SHEIN et Temu sont dans le viseur des autorités européennes. Une enquête devrait être lancée cette semaine, en même temps que des mesures législatives.
L'Europe

Les Français vont devoir apprendre à se passer de SHEIN et Temu

Avec l’actualité parlementaire française, on en avait presque oublié les instances européennes, dont la Commission européenne. Cette dernière planche sur une série de mesures visant à mettre SHEIN et Temu au pas.

SHEIN est une plateforme d’e-commerce, vendant des vêtements à des prix extrêmement bas. Les Français en sont fans, même ceux qui n’ont pas de problèmes de pouvoir d’achat. Pourtant, ces vêtements sont de très mauvaise qualité et sont issus de l’esclavage.

Temu est une sorte de concurrent d’Amazon, qui a inondé le marché européen en quelques mois, grâce à des campagnes ultra-agressives sur les réseaux sociaux et une stratégie low cost, faisant appel à des influenceurs et des micro-influenceurs. Les influenceurs passaient — et passent toujours — par un système d’affiliation : ils font la promotion des produits Temu sur leurs différents comptes de réseaux sociaux et reçoivent un pourcentage lorsque la vente est effectuée.
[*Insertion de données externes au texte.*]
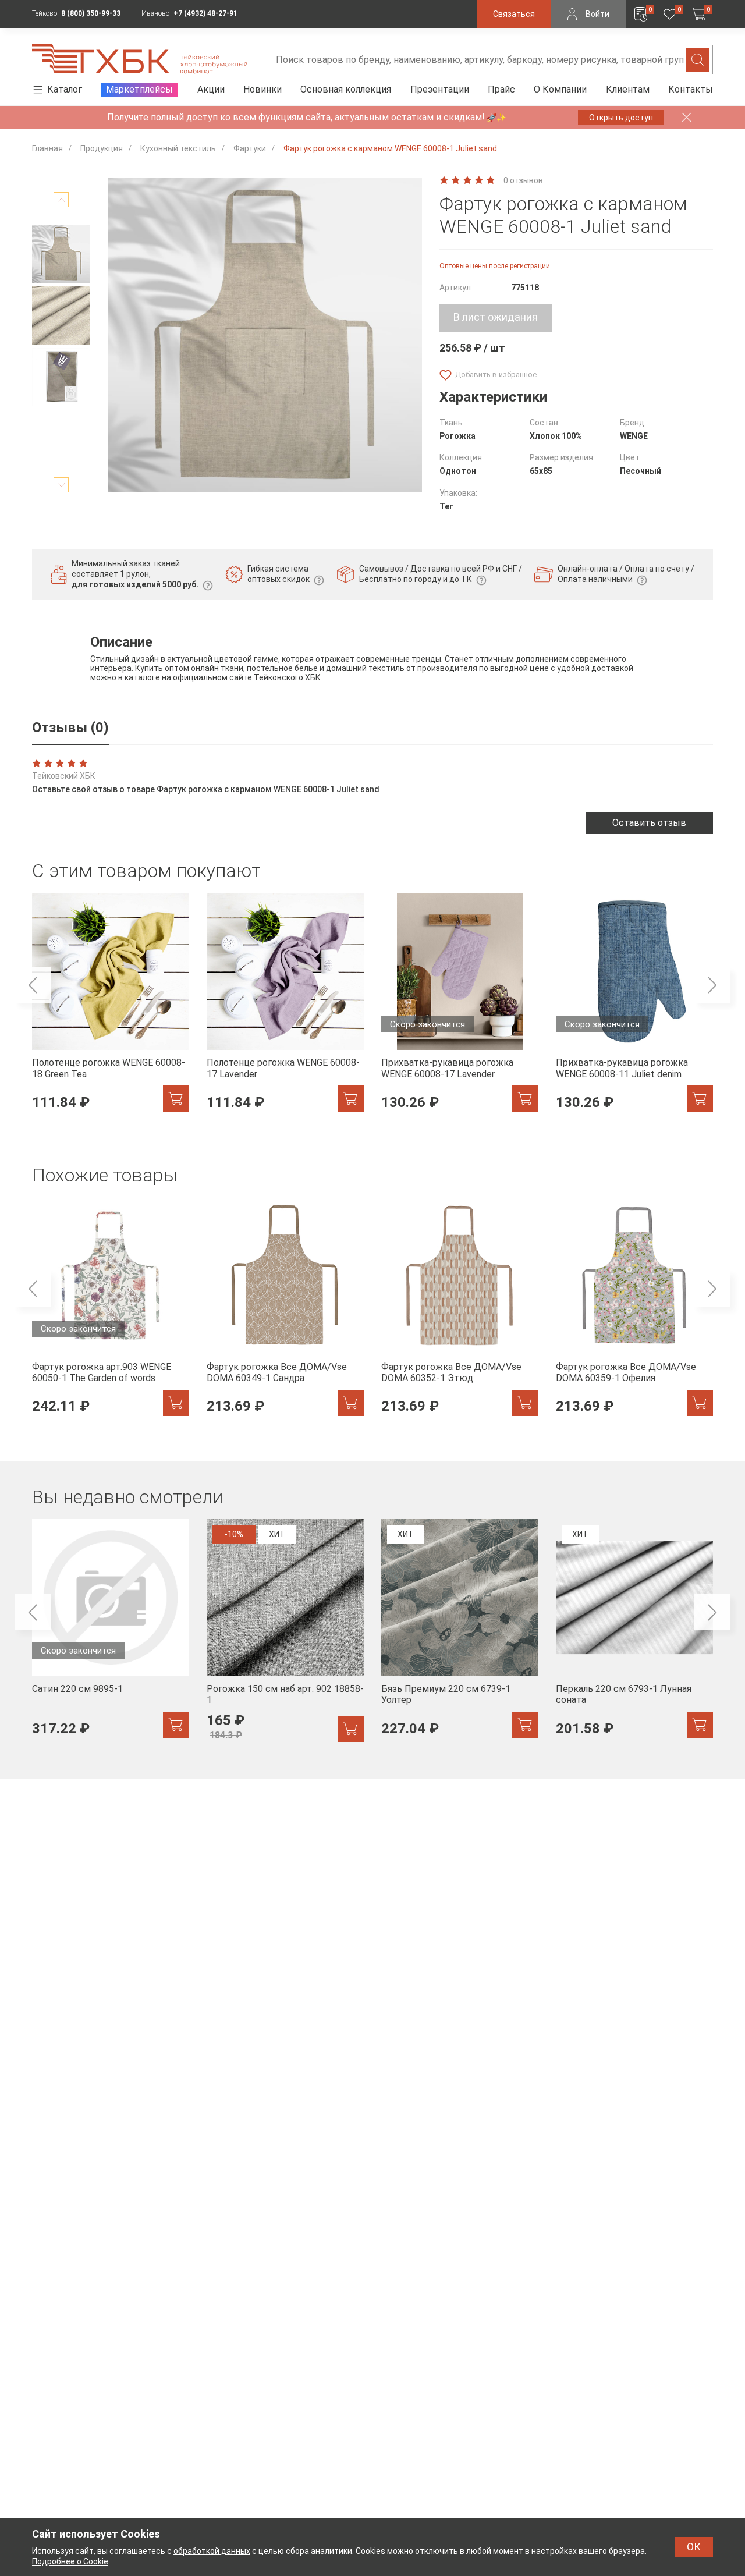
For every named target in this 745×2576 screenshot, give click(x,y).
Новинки (262, 89)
Là encore, la qualité n’est pas au rendez-vous et ce sont des produits issus de l’esclavage. En effet, une enquête américaine, menée par le Gouvernement, a révélé qu’il y avait un « risque extrêmement élevé » que les produits vendus sur Temu puissent avoir été fabriqués par du travail forcé.

La député conservatrice Alicia Kearns, alors présidente de la commission des affaires étrangères de la Chambre des Communes (Royaume-Uni) a déclaré à la BBC fin 2023 « Quand vous regardez d’où Temu obtient ses marchandises, où en Chine elle les produit, vous pouvez voir que ce sont des zones où nous savons qu’il y a un recours à la force et au travail forcé des esclaves ouïghours ».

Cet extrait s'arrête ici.